── The input

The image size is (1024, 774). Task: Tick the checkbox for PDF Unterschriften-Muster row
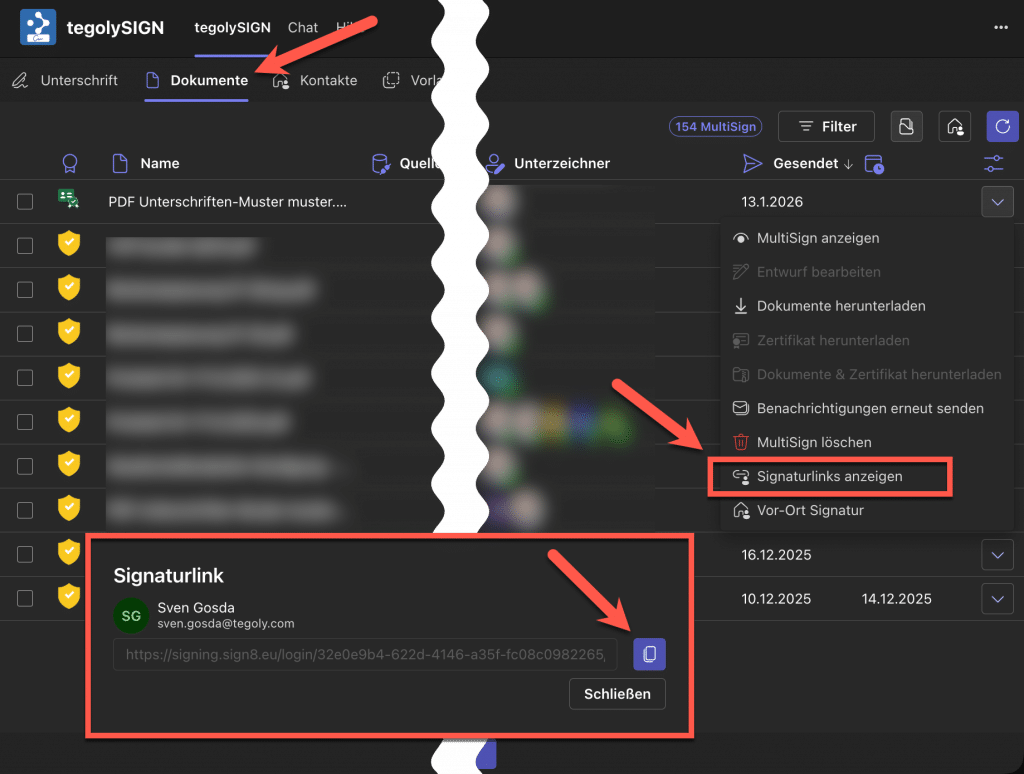25,202
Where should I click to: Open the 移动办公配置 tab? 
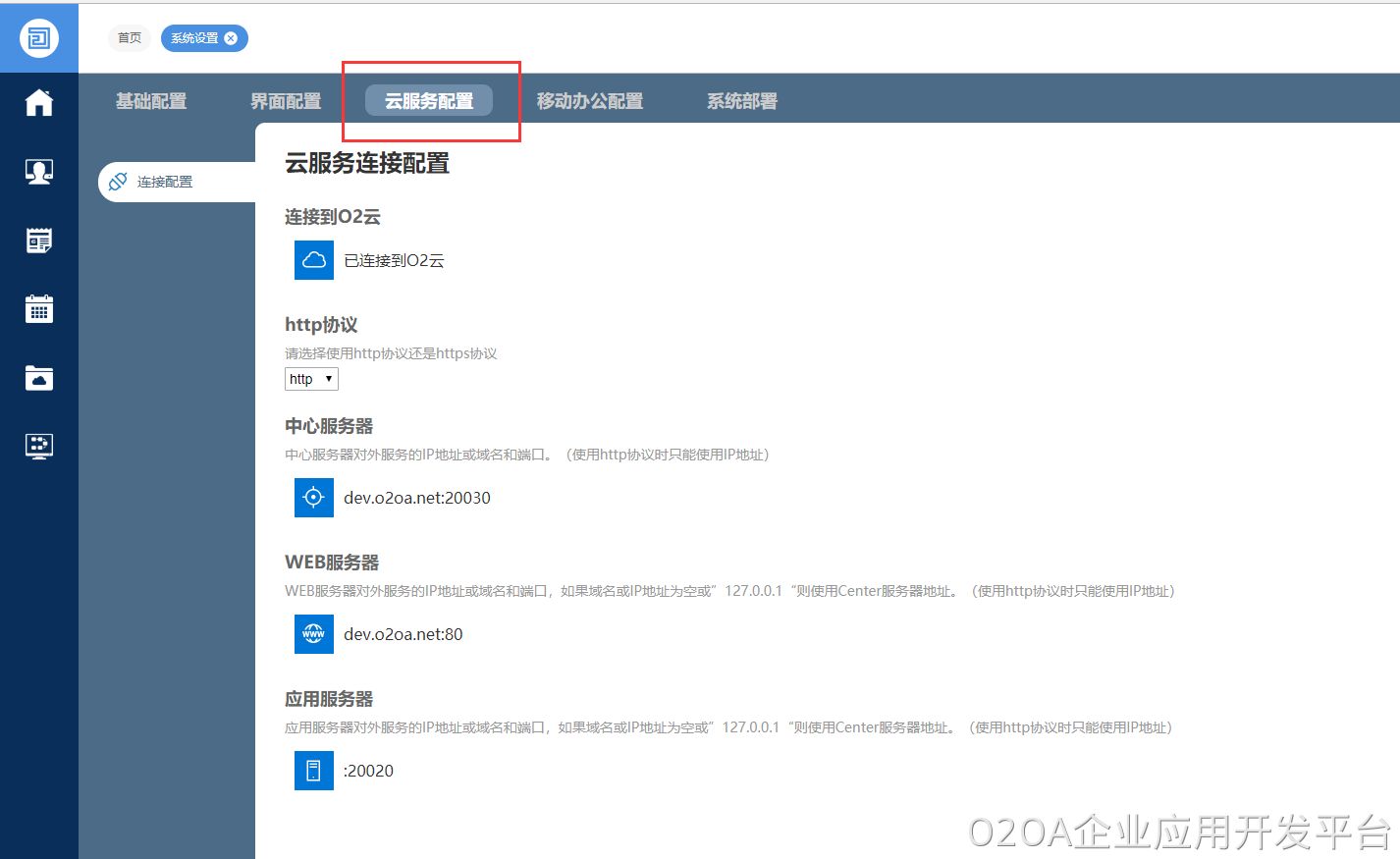tap(589, 99)
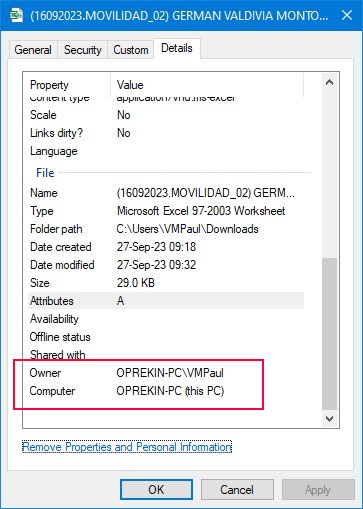This screenshot has height=509, width=363.
Task: Open the Security tab
Action: 83,50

────

__Brief__: Please transcribe every record above exactly as written, leaving out the pictures.

__Answer space__:
The image size is (1024, 774). Task: Tick the checkbox for PDF Unterschriften-Muster row
25,202
Where should I click to: Open the 移动办公配置 tab? 
tap(589, 99)
This screenshot has height=509, width=363.
Task: Open the Security tab
Action: 83,50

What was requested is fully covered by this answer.